Some of us probably use up to a handful of different mail clients on different platforms at home, at work, and in our mobile lives. Counting different product versions still in use, there are almost 100 potential mainstream mail clients that might be used. That is why it is not surprising that a security researcher recently found over 30 mail clients that had a vulnerability he dubbed Mailsploit. The researcher used the extension of the ASCII coding scheme that the email wrapper can utilize to instead spoof header info, circumvent anti-spoofing software, and introduce code injection into certain lesser-known mail clients.
This is why it is extremely important if users have a mail client of personal preference due to features or taste, they recognize they have the possibility of being spoofed. If they choose to use a value-added mail client/app they should be aware that they are accepting risk. Outlook, Outlook Web Access, Gmail do not have the Mailsploit vulnerability risk, but the Mailsploit client list shared by the researcher also points out what clients/apps can be exploited. Some of these are very mainstream clients on millions of devices. Most of us think very little about their mail client on a daily basis, as an example many Outlook users believe they can easily recall messages via the Recall function. They have no concept of both the Exchange Store dependency or the fact the recipients have to be using Outlook too on the function for a successful recall of an email; thus many recalled messages thought to be recalled are never really recalled. How could a user be expected to understand what happens when an email header is unwrapped?
Not only is email is a hacker’s best friend but at phishing time email is a very loyal companion!

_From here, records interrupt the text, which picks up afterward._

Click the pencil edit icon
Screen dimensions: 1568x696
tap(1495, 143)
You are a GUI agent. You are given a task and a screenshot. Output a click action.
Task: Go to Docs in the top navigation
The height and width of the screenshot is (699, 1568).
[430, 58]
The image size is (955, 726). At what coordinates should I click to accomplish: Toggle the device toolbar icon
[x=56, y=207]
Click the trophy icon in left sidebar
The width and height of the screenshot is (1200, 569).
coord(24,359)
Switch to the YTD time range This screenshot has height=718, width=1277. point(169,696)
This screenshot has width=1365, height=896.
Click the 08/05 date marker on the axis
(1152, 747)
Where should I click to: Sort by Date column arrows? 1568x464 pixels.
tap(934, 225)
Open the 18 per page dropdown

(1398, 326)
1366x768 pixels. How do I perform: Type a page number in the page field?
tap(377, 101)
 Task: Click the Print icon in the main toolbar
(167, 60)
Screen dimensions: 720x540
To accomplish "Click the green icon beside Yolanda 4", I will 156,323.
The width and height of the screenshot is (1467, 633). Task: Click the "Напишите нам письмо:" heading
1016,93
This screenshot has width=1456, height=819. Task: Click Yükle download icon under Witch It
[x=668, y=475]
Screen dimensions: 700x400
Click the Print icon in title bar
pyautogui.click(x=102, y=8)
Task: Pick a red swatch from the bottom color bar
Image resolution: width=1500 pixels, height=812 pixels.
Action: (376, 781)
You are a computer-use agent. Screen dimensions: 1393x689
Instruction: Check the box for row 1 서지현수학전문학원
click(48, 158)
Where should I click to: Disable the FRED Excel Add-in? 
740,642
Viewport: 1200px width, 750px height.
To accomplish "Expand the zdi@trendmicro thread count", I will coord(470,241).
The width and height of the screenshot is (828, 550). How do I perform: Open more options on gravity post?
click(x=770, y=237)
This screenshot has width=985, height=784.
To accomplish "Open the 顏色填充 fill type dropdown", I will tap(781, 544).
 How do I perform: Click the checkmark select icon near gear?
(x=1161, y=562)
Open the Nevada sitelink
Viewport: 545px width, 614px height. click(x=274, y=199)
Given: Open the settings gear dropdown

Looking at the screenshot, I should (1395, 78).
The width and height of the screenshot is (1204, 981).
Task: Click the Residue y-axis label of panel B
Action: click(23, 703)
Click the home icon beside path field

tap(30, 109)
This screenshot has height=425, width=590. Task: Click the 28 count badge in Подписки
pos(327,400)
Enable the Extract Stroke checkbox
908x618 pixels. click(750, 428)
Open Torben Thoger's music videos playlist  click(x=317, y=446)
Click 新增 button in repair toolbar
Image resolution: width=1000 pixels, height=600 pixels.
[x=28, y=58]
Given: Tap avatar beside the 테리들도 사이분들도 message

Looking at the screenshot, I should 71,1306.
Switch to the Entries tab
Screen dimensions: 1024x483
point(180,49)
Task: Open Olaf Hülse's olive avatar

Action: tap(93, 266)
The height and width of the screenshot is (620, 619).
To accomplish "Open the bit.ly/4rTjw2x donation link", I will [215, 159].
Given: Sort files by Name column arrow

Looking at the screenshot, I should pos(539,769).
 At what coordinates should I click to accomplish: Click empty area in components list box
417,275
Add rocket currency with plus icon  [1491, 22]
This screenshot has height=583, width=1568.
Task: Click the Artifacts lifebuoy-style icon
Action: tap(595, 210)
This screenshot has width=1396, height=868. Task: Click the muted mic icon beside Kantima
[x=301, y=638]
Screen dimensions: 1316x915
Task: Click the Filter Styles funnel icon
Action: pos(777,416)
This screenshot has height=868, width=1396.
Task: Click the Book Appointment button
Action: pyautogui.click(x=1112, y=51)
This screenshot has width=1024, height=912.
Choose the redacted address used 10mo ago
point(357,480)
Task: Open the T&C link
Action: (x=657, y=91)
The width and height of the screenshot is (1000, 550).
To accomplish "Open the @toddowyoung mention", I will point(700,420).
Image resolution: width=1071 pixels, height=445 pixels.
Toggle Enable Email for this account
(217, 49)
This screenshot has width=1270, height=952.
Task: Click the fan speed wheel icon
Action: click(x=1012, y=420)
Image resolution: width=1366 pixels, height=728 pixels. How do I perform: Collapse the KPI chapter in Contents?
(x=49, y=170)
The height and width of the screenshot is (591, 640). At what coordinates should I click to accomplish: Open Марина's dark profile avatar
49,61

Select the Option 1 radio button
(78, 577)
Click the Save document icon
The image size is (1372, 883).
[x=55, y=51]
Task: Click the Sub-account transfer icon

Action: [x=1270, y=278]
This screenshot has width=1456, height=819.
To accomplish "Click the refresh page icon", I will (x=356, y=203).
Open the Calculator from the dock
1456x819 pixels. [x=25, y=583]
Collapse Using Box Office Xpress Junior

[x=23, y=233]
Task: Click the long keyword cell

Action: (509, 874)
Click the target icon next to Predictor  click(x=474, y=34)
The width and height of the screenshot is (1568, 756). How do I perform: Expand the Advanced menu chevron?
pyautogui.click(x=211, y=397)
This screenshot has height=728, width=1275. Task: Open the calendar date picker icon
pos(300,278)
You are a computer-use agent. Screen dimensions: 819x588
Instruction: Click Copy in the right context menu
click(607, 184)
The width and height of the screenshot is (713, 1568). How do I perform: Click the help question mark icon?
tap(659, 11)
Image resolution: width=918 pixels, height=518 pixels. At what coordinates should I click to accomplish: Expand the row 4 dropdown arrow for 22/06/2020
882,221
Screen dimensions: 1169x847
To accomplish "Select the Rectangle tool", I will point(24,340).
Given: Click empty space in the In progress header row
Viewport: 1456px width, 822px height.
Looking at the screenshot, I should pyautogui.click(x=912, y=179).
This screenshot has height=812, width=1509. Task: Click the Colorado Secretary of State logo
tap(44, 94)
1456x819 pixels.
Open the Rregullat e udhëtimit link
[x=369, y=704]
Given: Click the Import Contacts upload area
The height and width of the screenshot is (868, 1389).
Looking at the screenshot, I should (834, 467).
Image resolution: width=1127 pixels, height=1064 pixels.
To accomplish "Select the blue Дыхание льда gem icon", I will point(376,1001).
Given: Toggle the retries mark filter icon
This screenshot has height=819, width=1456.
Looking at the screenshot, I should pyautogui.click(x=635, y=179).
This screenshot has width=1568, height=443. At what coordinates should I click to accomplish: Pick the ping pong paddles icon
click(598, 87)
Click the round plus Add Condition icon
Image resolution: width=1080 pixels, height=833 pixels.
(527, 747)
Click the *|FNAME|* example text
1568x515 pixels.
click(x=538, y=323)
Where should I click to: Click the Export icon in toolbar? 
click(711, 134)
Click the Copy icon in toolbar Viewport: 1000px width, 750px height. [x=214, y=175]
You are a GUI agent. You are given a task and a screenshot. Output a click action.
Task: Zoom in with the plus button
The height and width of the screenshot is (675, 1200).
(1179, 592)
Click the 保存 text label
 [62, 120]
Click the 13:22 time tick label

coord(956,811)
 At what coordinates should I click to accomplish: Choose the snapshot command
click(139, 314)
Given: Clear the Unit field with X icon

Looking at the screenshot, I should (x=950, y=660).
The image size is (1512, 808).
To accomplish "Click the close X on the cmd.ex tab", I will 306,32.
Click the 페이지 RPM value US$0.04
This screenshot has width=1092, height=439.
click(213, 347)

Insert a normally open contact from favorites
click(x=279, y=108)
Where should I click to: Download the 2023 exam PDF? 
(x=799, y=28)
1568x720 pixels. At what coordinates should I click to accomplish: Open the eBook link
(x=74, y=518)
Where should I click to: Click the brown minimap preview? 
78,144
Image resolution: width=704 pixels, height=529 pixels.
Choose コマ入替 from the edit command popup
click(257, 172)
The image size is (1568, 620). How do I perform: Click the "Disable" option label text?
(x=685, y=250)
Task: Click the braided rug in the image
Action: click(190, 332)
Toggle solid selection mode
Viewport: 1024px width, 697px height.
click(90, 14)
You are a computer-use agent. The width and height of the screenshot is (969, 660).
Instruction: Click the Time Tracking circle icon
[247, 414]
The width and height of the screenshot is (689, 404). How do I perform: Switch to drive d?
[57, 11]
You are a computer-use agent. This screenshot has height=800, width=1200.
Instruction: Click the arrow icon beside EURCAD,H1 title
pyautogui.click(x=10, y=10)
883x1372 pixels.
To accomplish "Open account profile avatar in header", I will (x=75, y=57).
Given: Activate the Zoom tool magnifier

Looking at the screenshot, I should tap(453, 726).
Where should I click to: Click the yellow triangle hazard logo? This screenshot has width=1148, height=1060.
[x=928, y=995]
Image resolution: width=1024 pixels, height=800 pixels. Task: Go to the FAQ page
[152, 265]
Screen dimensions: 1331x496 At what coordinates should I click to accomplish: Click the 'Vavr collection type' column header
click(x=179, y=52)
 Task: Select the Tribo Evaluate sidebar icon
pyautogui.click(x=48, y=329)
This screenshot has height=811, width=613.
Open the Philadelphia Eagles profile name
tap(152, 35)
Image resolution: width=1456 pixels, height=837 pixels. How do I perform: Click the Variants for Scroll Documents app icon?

Phishing has overtaken brute force as the preferred method to get credentials. The sophistication of some phishing attacks’ impersonation of legitimacy is quite astonishing. As most updated browsers now alert users to sites that are “Not secure” – in other words sites that do not use https – the Phishers have been moving their attack servers to SSL_certificated servers. PhishLabs reports a quarter of all attacks now link to a site that is https with a valid certificate and will appear in the browser icon as secure (green lock “Secure” in Chrome). What compounds the problems is the phishers also make sure the certificated site’s URL appears legitimate at a glance:
As a point of education, go to PhishTank and — if you have an hour — page through all the reported phishing sites detected in a single hour. It may take you an hour to do an hour of phishing sites reported– it is staggering. Take time to click a few that seem of interest by their name that will give you a safe framed look and you can safely see how legitimate the phishers’ credential capture entry screens appear. Many security firms have pointed out training on phishing is most effective when users are sent emails that measure whether the targeted users click a link in an internal potential phishing link. An IT-prepared unanticipated pseudo-phish email to judge users needing training on phishing is worth a dozen abstract warnings. When it comes to changing phishing behavior, training that help users learn by doing has been measured as far more effective than just getting a “be aware …” email.
20th century folks use to worry about their snail mail being stolen and getting a paycheck or compromising their accounts, in the 21st century the worry is you might click the email link that compromises your life!
So as we get those New Year’s emails from old acquaintances – hopefully not forgotten – or what looks like a Facebook email reminder on a holiday party photo you are tagged in we really need to know what we’re clicking on. Or better yet your Security Team hopes you enjoy the holidays with as little work clicking as absolutely necessary!